In succession to the combat engine of Borderlands 3, TTW maintains features, such as sliding and mantling. But in addition to those features, TTW adjusts previous item slots to dramatically enhance combat in the sandbox. One of these two major improvements is the replacement of a basic melee weapon with a unique loot drop, akin to the gun drop system. These new weapons come in a range of types, from spears and glaives to swords and scythes, and can drop in any rarity. Another improvement is the  spells, otherwise known as the grenade mod of TTW. Spells come in any rarity and come in many types, such as summoning spells that conjure hydras companions to spawn and attack enemies. Or maybe you’d prefer invoking the wraith of a huge fireball. Generally, the combat in TTW is fluid and easy to master.

Endgame content

Upon completing the TTW campaign, the player character gains access to an area called the Chaos Chamber. Within the Chaos Chamber lies a randomized encounter based survival mode that incorporates rooms from locations throughout the game. A major new feature includes a new currency called crystals, which are exclusively dropped inside the game mode. These crystals are used to buy buffs that spawn randomly in rooms, to make encounters hard as well as increase the number of crystals that drop on enemy kills, and enter a lottery-based system at the end of the game mode that can drop items of any rarity dependent on the numbers of crystals spent. Other minor features include traps sprinkled in rooms, randomized mini-bosses taken from side quests inside of the game, and rune chests that sometimes spawn in a room.

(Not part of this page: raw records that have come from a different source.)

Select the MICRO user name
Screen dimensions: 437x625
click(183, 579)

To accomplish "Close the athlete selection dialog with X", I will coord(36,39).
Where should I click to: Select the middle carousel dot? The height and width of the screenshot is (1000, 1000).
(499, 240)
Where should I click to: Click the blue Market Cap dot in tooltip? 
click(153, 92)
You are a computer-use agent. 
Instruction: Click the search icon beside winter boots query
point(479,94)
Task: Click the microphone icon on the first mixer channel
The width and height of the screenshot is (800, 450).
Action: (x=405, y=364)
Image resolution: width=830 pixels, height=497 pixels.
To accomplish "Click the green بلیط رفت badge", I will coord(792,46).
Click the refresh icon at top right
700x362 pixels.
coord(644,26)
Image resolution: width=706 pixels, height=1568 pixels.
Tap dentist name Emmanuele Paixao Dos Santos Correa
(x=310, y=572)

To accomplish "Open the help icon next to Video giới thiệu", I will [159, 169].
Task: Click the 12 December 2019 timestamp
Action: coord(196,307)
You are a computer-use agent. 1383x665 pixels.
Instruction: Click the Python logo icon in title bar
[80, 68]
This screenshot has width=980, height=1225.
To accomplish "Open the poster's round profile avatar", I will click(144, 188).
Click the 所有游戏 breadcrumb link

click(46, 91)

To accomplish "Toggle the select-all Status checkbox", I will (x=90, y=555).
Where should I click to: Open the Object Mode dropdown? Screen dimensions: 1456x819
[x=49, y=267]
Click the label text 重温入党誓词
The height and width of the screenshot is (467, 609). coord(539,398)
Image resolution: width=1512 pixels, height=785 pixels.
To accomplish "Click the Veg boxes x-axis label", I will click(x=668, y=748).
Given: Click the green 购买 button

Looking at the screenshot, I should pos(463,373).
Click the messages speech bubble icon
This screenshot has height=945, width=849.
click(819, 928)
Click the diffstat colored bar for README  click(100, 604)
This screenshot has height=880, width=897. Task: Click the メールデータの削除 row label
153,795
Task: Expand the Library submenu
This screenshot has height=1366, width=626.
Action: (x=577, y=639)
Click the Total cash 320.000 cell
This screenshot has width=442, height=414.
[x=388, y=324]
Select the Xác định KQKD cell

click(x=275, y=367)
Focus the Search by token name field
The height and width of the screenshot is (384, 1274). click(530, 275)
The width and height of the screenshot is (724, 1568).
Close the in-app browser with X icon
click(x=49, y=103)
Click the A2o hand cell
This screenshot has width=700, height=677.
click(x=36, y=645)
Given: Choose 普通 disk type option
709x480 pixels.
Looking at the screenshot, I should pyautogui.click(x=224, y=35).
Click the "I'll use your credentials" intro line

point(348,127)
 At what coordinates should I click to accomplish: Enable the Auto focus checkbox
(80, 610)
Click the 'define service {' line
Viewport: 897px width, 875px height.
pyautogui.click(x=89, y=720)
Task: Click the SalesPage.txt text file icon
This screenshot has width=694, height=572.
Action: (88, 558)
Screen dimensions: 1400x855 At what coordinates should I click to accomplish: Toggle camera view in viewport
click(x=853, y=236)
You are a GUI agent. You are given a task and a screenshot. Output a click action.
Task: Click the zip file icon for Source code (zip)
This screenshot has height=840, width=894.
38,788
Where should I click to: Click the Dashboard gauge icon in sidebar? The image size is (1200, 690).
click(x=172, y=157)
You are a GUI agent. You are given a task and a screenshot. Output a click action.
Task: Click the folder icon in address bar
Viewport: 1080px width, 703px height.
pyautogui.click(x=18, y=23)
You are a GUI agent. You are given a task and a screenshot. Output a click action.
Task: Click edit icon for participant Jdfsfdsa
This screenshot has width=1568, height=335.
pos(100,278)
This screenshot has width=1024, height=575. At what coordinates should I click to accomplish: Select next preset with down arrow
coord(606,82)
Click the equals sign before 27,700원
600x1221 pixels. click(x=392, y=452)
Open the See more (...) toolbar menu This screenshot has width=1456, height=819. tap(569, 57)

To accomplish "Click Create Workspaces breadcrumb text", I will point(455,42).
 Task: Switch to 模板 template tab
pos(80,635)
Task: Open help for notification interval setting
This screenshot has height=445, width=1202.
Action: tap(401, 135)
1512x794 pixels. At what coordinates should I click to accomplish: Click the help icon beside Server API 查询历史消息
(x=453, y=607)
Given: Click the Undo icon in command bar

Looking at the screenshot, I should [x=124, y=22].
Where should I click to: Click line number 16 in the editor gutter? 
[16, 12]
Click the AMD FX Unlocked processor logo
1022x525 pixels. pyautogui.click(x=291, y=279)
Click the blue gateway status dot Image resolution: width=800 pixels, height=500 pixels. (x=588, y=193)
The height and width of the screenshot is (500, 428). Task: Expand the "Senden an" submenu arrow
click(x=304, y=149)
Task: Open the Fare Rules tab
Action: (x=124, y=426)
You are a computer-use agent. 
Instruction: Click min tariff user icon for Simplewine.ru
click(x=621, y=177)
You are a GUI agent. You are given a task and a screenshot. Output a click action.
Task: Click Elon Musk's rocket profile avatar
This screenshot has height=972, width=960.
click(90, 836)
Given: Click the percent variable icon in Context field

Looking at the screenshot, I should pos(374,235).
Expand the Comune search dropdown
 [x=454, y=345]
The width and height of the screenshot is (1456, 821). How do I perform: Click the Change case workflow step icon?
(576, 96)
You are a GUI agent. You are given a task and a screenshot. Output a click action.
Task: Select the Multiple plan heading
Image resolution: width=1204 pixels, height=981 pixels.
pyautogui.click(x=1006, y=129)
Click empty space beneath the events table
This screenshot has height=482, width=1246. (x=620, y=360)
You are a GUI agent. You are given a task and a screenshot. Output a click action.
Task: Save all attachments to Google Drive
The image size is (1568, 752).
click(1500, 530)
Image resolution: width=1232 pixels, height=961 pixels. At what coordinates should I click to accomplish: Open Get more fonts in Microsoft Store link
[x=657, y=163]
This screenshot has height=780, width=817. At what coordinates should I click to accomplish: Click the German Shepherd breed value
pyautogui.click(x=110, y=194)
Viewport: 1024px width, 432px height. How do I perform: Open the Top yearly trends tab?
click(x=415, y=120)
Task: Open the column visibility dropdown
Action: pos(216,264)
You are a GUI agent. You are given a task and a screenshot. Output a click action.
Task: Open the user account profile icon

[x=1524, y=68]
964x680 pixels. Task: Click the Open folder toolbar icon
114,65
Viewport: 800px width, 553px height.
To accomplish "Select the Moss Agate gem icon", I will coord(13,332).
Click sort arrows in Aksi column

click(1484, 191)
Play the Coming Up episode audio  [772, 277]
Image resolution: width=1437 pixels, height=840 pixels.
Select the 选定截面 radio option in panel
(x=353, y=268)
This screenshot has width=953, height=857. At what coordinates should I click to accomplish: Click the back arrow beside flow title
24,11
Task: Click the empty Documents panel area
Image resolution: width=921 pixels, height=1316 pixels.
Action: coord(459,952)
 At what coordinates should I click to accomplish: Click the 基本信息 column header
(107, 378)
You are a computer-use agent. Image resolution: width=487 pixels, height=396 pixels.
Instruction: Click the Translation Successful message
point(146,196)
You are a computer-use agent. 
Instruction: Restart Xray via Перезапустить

At the end of a Chaos Chamber play through are major bosses taken directly from the story. Additionally, there are four unique raid bosses (secret and unique bosses with added difficulty to challenge players) located within the Chaos Chamber. These bosses are activated by finding runes after finishing an encounter. Runes are found by the audio queue of laughter that plays when a player enters its vicinity, and after interacting with a rune, the player must complete a small puzzle to successfully trigger the raid boss. Naturally, these raid bosses are completely optional, even after successfully activating a rune. Following in the footsteps of Borderlands 2’s Digistruct Peak DLC that introduced OP levels, for those unfamiliar; OP levels create an upper level of enemies that reward the player by dropping weapons with increased stats based on the player’s OP level.  In contrast to OP levels, the Chaos Chamber offers Chaos levels, which are accessible by completing Chaos runs. Chaos runs apply the modifier of the next Chaos level to the player.

Loot

Now, the bread and butter of a looter shooter game, the loot! TTW has tons of new and unique legendaria’s, along with some returning weapons such as the sword-splosion, a legendary shotgun that shoots exploding swords. That aside, Gearbox has added multiple new gear slots like the spell and melee slots, but in addition Gearbox gives the player amulets and two ring slots. Amulets and rings replace relics from the Borderlands series, but the trade off for new slots incorporate more variety in abilities. For example, some rings apply a static buff, have a clause stating “the effect will be multiplied one hundred times if ammo reserves drop below fifty percent” and so on. Beyond new loot types Gearbox has added new weapon types, a few in particular include a automatic crossbow, guns that get thrown to be reloaded, and guns that can shoot forever but heat up like a car engine. Generally, the loot and weapons of TTW is balanced and all around fun for everyone.

To sum it up, TTW is a beautiful game that encompasses everything it means to be a looter-shooter.

From a heart-wrenching story to a replayable gaming quest for peace and vengeance, TTW has it all and does it all amazingly. Being the latest entry in the Borderlands series, albeit a spinoff, I rate Tiny Tina’s Wonderlands a 10/10.